I guess they also hoped that nobody in the Social Web Working Group would ever find out about Friendica. But I think the Friendica and #Hubzilla creator Mike Macgirvin was a member himself.

Granted, no decentralised social network has connected itself to Facebook since 2012, and AFAIK, nothing based on ActivityPub has ever had a Twitter federation connector. And yet, Mastodon has become a popular place to go for Twitter refugees.
@Christine Lemmer-Webber I'm not quite convinced that Twitter and Facebook thought that decentralised social networks couldn't possibly work.

They both had a run-in with #Friendica in 2011 when the latter unilaterally established bidirectional federation with both, using available APIs.
NapoleonJunior

@cwebber wow! Incredible and good of you, keep on going.

js
@cwebber @Rairii I wonder how much the Digital Markets Act is the reason for suddenly being interested in federation :flan_wink:
Chancerubbage

@cwebber

Usenet was a highly useful decentralized β€˜platform’ used by many. It was pretty much killed when googled siloed it as β€˜Google Groups’ then ignored it.

Next step- have RSS readers return to major webrowsers.

Evan Prodromou

@cwebber I guess the other way of saying this was that we didn't finish the job within the time allotted.

A bunch of people at W3C went to bat for us to extend our deadline.

I'm really grateful for that extra time that got us to publication.

Christine Lemmer-Webber

@evan That's true. I am grateful that management was convinced. My time working with W3C staff was really good. And I am grateful also.

The story really is here that the process that lead to ActivityPub was scrappy. It has a lot of effects on the spec, but ultimately, being built by passionate people, and being advocated for by people who saw that passion, is really good.

There's a lot more to say. I'm tempted to write a bunch of retrospectives and analysis of the present moment on my blog. I dunno. I probably don't have the time, but it might be nice.

That was a hard time in my life. But it was good to work with people who cared. You among them, for certain! And I am proud of what we accomplished.

@evan That's true. I am grateful that management was convinced. My time working with W3C staff was really good. And I am grateful also.

The story really is here that the process that lead to ActivityPub was scrappy.
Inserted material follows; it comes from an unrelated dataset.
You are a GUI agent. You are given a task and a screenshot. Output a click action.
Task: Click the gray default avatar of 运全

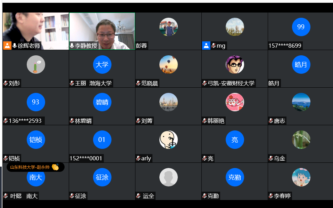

It has a lot of effects on the spec, but ultimately, being built by passionate people, and being advocated for by people who saw that passion, is really good.

June Blender

@cwebber @evan I would love to read that, especially with the full tech -- not simplified. But please take care of yourself. Maybe make notes now and write when you feel more refreshed.

Brian C. Keegan

@cwebber I would cite the hell out of any retrospectives you, @evan, et al. could pull together!

James M.

@cwebber interesting. Yes, it sounds like you avoided the "standards capture" risk that big corporations bring when "contributing" to standards. And the W3C, for all their great work, is flawed IMO for requiring paid membership to contribute. I prefer the IETF model (though admittedly it was decades ago that I worked on standards and for all I know IETF may have changed too).

Anyway, great work on AP!

183231bcb

@cwebber@octodon.social So speaking as someone who knows absolutely nothing about the W3C process,

Is there a realistic danger that Meta and the others could get the W3C to publish an updated "ActivityPub 2" recommendation that adds a bunch of corporate-friendly stuff?

Stuart Longland (VK4MSL)

@cwebber All I can say right now, is thank-you to the Social Working Group for sticking it out, and to the W3C for letting them stick it out.

It's hard to argue the working group didn't produce a significant result. This is standing on its own two feet, _without_ "big social".

That gives us the upper ground really, especially if the other players keep shooting themselves in the proverbial foot!